» **SET TASK**
Write the rows as a two-column CSV with the columns request_text and click_answer. Start at the line that contains "This screenshot has height=930, width=1200.", stop after the line that contains "coord(830,185)", and give one CSV line per row, each field quoted with line breaks changed to spaces and the pictures left out.

» **GIVEN INFORMATION**
————
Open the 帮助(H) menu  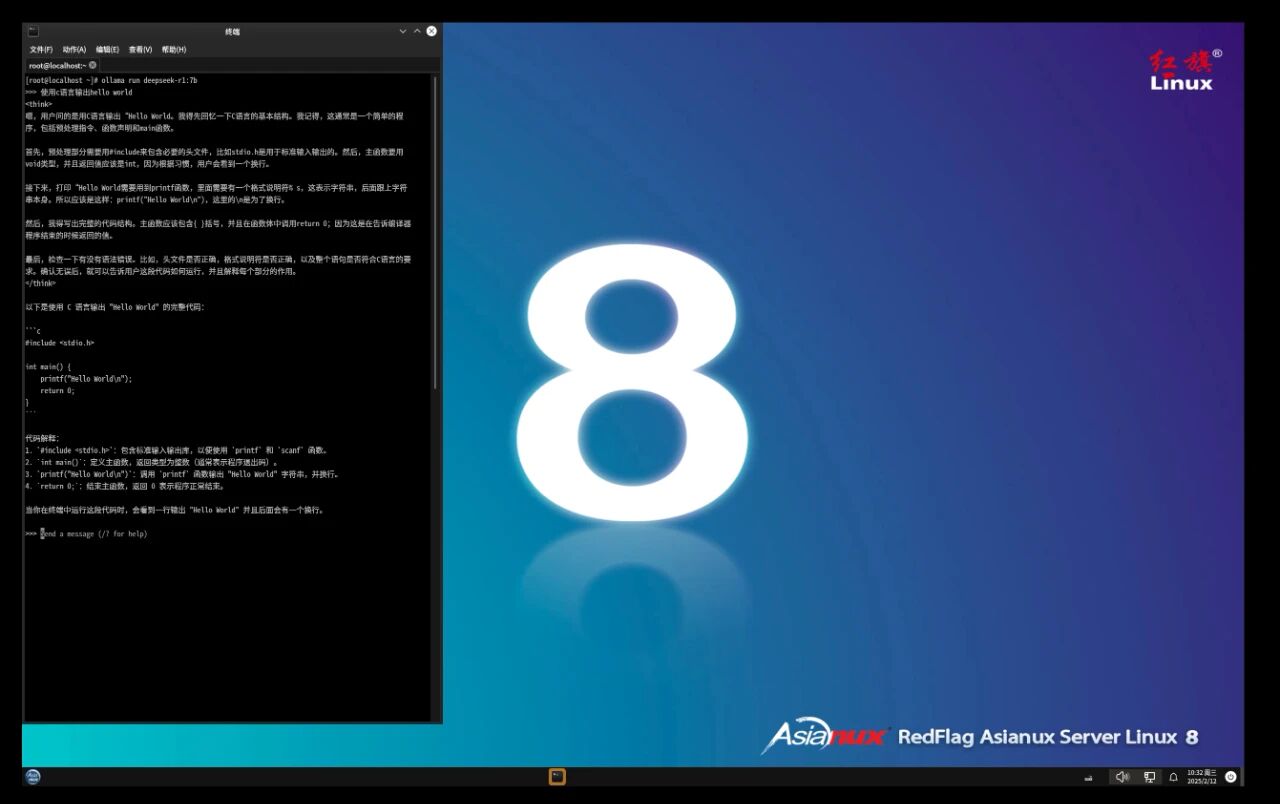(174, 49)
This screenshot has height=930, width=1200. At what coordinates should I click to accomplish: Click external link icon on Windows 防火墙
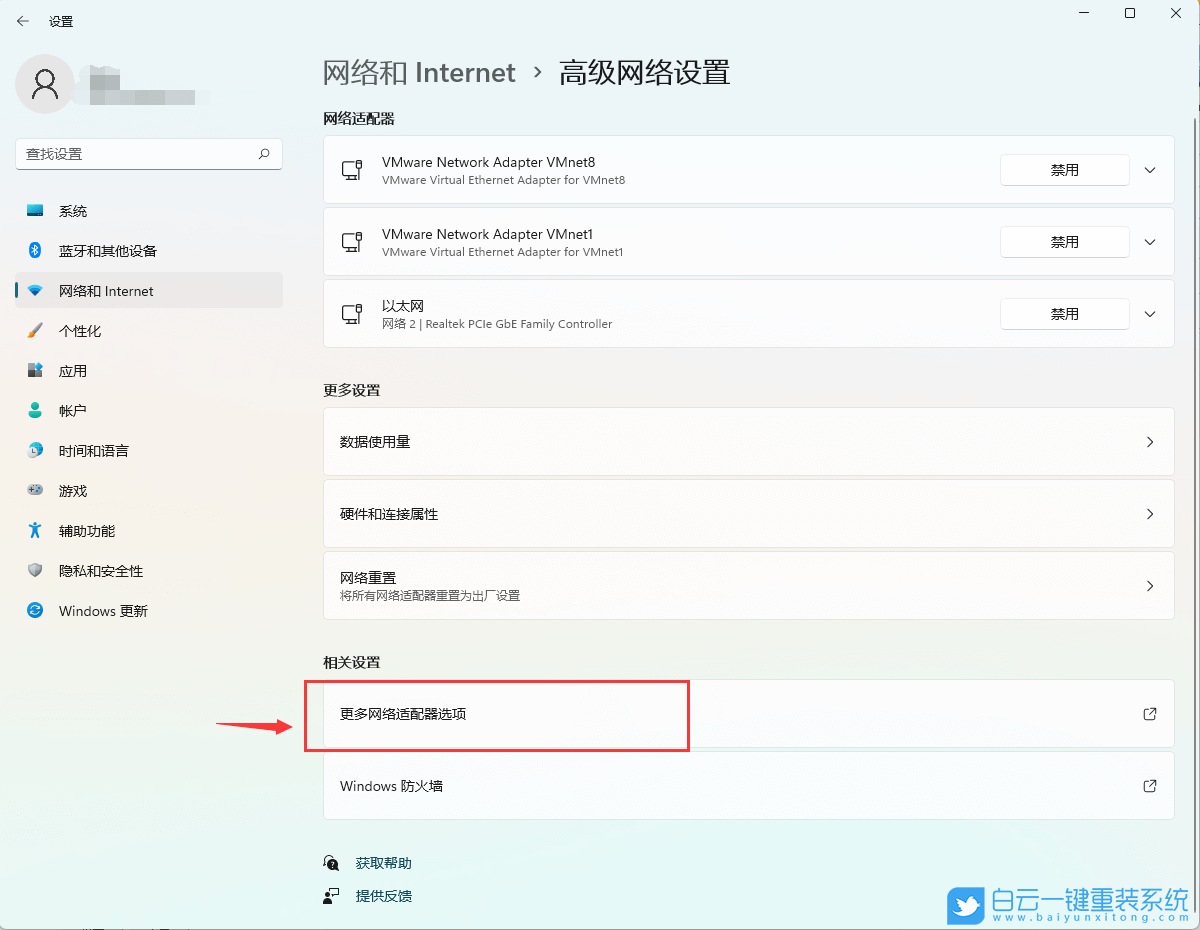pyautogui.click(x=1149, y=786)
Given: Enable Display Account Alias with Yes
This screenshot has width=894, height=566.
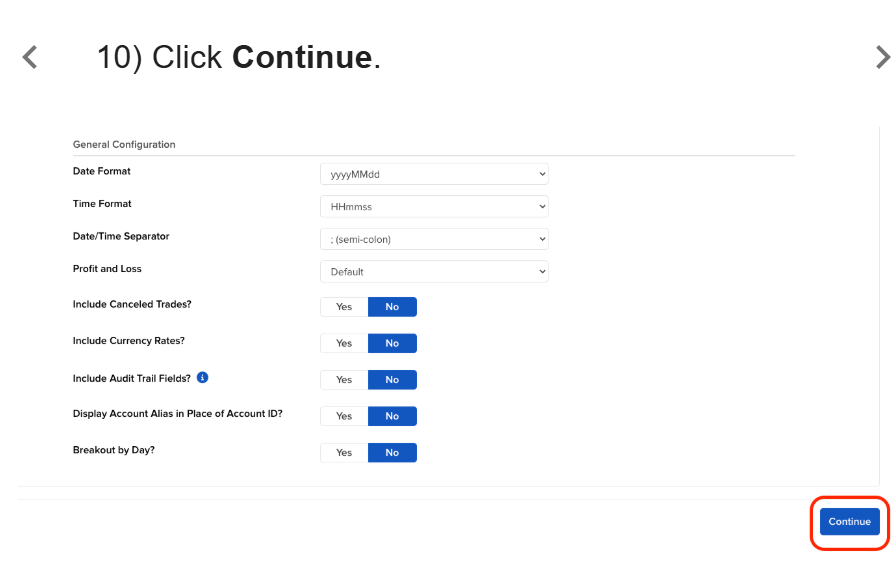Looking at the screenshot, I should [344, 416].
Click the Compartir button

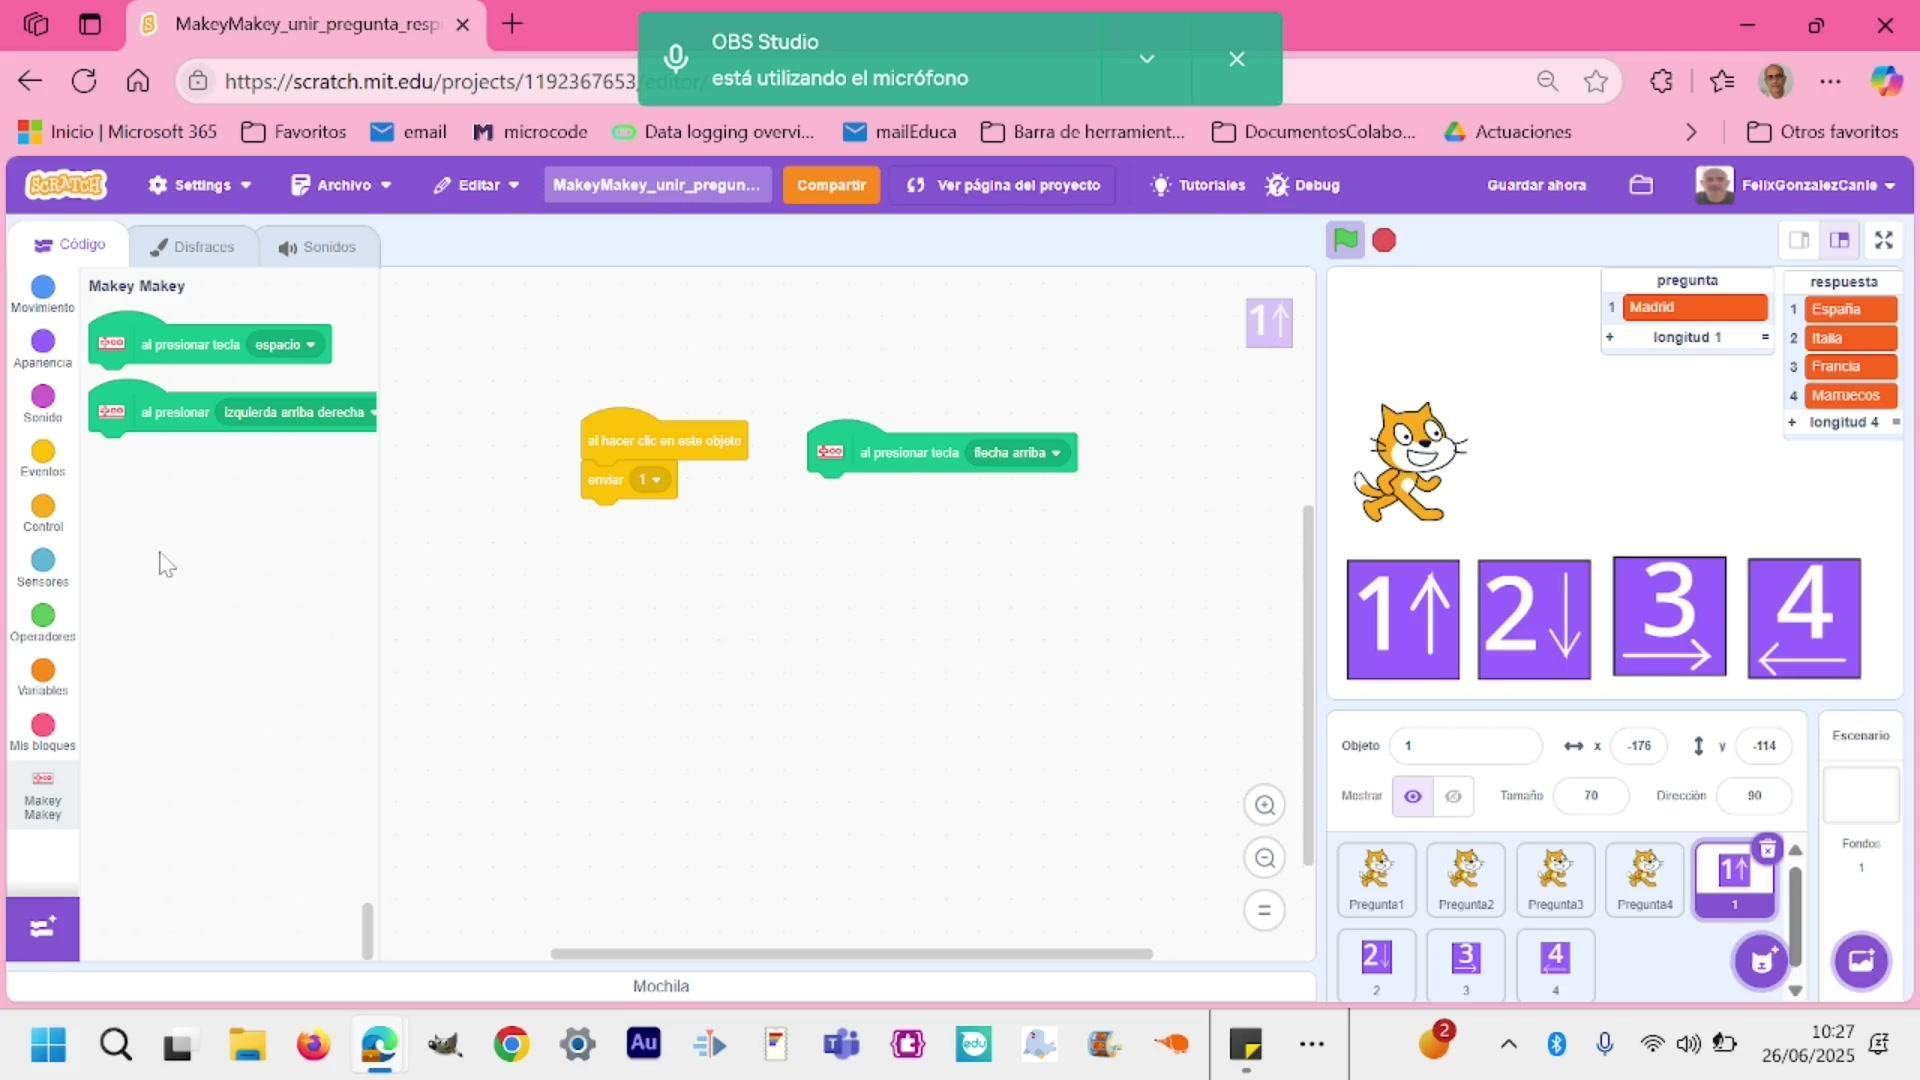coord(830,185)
————
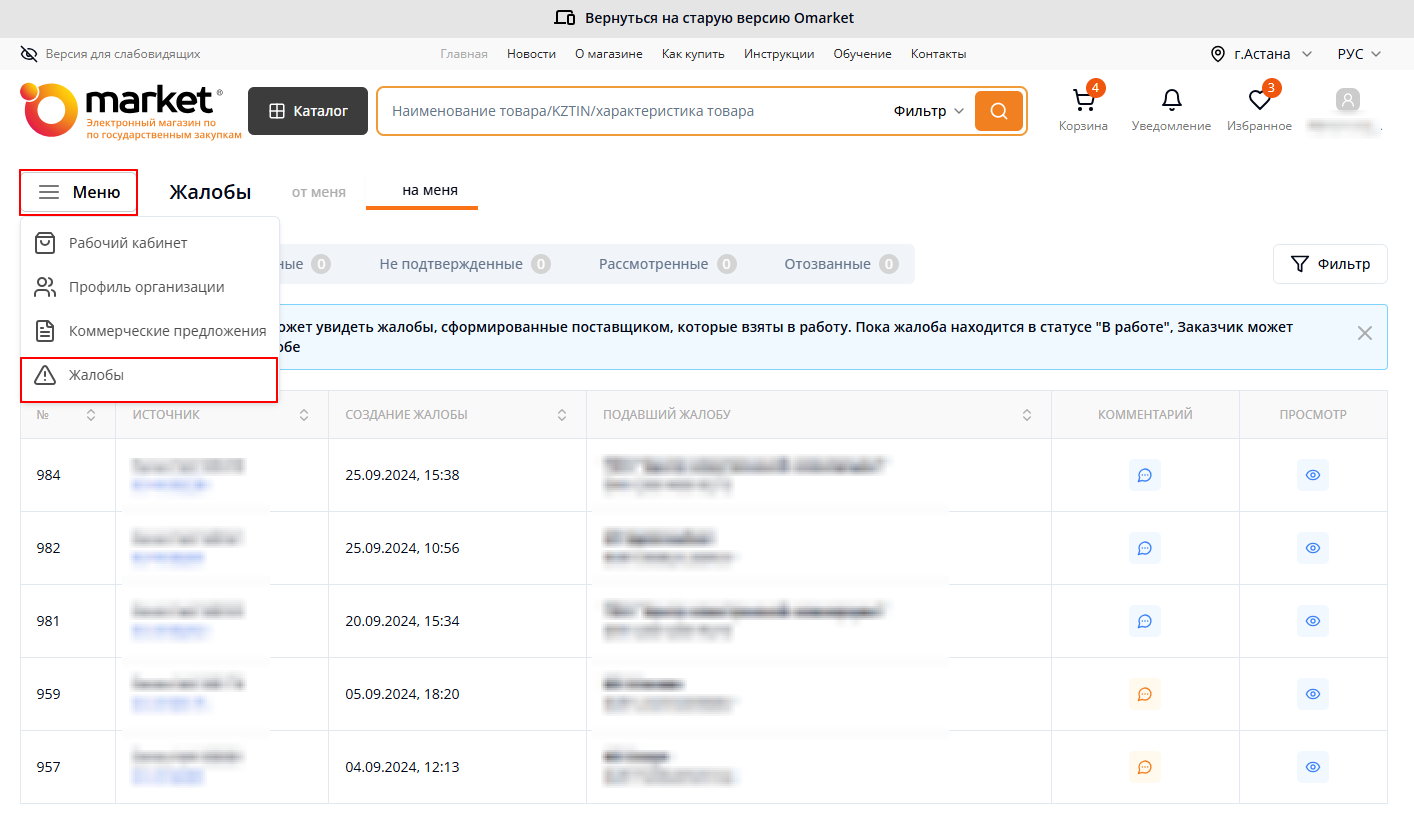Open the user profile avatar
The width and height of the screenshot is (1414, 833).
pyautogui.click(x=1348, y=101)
————
» **COMPLETE OUTPUT**
request_text,click_answer
"This screenshot has height=930, width=1200. At what coordinates should I click to accomplish: Click external link icon on Windows 防火墙","pyautogui.click(x=1149, y=786)"
"Given: Enable Display Account Alias with Yes This screenshot has width=894, height=566.","Looking at the screenshot, I should [344, 416]."
"Click the Compartir button","coord(830,185)"